In general, companies will be held responsible for an offense committed by a company. However, whether the deliberate tort was inevitable to the corporate directors or whether the company acknowledged the benefits of the tort tribunal, the company would usually be found liable except for a deliberately committed tort by an employee.






[3] ([1998] 2 All ER 577)

[4] ([2007] EWCA Civ 1201)

[5] Section 35- Civil liability for Mis-statements in prospectus.


[7] Heronemous v. Ulrick, 1997 WL 524127.

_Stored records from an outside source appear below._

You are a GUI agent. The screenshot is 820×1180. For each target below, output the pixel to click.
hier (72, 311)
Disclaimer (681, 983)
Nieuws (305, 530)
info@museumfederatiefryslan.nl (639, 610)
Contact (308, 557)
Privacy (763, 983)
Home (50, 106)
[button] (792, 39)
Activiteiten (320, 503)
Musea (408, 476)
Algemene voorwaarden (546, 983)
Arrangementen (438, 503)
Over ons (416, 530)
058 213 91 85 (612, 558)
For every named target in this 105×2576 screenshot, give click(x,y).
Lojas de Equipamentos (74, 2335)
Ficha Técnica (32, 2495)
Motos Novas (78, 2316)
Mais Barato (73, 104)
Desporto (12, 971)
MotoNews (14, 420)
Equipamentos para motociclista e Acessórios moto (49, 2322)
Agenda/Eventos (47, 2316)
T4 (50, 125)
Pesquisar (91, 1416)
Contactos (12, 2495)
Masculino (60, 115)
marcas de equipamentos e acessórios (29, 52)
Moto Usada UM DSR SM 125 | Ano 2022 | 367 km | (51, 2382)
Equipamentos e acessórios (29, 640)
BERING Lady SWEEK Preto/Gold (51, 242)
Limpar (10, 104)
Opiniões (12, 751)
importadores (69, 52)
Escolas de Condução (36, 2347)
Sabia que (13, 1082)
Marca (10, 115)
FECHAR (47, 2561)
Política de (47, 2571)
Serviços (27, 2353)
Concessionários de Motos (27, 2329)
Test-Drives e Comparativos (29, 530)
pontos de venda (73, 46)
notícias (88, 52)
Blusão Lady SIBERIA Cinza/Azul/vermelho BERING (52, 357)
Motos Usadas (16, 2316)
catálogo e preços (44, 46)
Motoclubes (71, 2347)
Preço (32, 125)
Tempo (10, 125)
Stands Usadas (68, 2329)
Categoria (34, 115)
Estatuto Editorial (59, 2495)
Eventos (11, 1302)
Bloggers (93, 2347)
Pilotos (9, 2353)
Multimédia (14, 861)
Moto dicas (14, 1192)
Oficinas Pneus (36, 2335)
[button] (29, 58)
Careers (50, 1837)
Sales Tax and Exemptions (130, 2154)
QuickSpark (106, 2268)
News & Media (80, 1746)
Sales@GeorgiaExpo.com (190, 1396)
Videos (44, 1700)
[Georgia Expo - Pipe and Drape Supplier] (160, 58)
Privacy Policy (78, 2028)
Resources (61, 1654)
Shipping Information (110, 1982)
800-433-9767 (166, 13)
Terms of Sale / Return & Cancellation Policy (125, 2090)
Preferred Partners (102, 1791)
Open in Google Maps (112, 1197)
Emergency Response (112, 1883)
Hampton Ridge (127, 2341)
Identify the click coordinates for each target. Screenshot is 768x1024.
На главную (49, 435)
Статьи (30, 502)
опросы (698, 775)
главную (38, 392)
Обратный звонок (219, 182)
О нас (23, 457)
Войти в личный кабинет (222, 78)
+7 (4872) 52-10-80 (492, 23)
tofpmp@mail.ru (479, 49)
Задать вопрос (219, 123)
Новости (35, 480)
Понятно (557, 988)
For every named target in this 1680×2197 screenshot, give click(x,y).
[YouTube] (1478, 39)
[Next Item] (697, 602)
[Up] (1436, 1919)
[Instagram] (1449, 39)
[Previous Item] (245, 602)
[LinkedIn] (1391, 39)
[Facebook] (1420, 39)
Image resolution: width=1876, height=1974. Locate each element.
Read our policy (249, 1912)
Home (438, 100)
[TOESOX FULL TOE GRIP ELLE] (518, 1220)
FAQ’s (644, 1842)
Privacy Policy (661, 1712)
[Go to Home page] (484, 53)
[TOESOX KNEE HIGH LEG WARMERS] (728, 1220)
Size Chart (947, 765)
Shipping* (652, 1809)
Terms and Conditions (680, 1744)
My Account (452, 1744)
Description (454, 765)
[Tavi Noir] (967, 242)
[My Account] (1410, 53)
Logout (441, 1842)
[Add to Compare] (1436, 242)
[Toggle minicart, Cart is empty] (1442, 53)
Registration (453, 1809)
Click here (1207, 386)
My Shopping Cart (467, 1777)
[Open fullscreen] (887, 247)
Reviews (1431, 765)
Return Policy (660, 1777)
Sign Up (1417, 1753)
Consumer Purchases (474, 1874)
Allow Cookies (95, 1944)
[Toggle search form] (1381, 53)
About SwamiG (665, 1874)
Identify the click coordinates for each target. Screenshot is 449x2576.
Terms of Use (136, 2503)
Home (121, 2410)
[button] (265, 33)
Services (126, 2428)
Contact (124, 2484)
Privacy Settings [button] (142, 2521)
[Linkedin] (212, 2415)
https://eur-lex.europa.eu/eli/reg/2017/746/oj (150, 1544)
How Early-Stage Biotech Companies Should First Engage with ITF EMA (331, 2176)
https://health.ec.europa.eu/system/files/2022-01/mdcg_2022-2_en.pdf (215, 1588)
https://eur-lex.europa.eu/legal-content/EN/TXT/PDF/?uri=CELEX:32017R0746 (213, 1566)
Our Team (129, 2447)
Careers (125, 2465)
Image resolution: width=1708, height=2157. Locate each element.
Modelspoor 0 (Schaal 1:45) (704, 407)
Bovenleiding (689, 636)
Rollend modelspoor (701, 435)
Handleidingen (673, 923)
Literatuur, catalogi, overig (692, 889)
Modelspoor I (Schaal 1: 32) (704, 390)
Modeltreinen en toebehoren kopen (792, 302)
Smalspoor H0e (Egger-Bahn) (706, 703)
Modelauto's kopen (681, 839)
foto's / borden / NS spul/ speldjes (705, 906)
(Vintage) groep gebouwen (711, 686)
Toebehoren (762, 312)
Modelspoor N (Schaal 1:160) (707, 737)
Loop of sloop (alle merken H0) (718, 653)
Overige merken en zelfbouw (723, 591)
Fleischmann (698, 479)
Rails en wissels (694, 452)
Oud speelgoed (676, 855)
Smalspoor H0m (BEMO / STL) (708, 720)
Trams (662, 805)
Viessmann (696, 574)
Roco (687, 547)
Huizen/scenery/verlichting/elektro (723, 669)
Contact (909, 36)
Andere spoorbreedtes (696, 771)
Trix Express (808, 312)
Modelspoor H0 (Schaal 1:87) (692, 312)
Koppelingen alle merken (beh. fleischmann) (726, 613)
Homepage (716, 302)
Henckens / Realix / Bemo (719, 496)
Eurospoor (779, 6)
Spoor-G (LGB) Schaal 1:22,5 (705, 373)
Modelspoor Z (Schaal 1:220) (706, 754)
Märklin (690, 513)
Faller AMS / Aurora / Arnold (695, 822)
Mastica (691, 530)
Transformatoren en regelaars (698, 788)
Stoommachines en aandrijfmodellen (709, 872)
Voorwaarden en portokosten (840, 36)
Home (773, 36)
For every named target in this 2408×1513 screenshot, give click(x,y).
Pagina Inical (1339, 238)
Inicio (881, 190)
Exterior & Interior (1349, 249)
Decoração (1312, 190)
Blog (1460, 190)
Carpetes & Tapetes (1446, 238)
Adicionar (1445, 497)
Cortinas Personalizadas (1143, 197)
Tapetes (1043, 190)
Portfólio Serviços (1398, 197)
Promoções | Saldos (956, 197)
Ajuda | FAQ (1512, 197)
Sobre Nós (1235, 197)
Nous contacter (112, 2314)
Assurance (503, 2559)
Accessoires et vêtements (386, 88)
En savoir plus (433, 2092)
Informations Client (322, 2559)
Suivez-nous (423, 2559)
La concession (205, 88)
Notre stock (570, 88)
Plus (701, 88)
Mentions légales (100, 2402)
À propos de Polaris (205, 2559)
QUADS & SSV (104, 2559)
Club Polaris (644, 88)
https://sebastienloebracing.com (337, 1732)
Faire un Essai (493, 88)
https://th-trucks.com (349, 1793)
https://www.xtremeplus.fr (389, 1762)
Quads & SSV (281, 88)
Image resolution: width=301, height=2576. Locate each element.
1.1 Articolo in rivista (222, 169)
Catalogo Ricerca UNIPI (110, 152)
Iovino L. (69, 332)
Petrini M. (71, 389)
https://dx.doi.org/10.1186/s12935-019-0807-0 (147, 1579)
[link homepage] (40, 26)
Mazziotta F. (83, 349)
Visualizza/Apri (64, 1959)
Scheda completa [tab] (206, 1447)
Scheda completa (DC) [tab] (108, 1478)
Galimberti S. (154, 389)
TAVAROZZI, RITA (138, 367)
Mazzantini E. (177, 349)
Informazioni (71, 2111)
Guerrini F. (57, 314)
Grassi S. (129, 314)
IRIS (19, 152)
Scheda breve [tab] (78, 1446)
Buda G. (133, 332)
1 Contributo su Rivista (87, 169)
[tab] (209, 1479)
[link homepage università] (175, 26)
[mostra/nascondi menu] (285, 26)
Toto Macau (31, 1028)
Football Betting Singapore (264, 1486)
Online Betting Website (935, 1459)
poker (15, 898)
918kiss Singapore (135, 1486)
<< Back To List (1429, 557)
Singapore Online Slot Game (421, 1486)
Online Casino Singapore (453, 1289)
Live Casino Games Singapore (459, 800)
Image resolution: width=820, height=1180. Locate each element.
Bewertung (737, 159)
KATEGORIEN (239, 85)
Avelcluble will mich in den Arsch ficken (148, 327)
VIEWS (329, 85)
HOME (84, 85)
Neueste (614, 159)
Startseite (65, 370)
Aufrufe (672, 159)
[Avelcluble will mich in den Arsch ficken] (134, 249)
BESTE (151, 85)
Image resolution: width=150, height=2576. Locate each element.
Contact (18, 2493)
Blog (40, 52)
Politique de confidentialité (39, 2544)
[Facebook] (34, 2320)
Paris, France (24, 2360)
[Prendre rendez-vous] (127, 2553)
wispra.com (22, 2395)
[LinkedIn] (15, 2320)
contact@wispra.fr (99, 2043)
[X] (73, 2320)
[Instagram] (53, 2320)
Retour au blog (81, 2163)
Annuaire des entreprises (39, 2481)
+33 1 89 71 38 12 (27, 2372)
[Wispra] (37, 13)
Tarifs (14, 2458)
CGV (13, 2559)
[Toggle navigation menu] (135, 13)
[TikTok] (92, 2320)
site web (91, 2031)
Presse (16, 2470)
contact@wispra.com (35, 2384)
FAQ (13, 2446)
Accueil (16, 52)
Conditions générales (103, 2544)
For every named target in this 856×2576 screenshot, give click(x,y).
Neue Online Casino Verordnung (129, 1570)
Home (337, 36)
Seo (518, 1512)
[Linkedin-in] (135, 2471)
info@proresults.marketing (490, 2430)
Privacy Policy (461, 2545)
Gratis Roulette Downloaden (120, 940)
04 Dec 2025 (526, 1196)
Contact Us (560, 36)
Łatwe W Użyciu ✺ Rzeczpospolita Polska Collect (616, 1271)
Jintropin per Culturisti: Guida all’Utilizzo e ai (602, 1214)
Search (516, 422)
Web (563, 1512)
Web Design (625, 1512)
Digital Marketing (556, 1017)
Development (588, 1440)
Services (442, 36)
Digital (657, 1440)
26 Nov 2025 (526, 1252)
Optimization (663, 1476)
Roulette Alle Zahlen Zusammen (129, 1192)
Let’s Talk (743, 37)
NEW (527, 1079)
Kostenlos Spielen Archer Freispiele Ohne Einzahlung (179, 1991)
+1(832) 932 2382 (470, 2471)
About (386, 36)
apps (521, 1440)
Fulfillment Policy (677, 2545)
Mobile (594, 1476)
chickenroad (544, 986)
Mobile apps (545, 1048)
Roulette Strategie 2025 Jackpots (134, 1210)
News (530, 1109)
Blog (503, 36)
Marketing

[8] ‘Companies Liability for Negligent Actions’ (, February 2021)


[10] Chris Noonan and Susan Watson (2004), Directors’ Tortious Liability – Standard Chartered Bank and the Restoration of Sanity, Journal of Business Law, 5: 539-548, 542

[11] [1992] 2. NZLR 517

[12] Supra 1

[13] Supra 10

[14] (1904) AC 423.

[15] Supra 2.

[16] (1944) K B 146.

[17] Section-34 Criminal Liability for Mis-statements in prospectus

[18] Section 447- Punishment for fraud.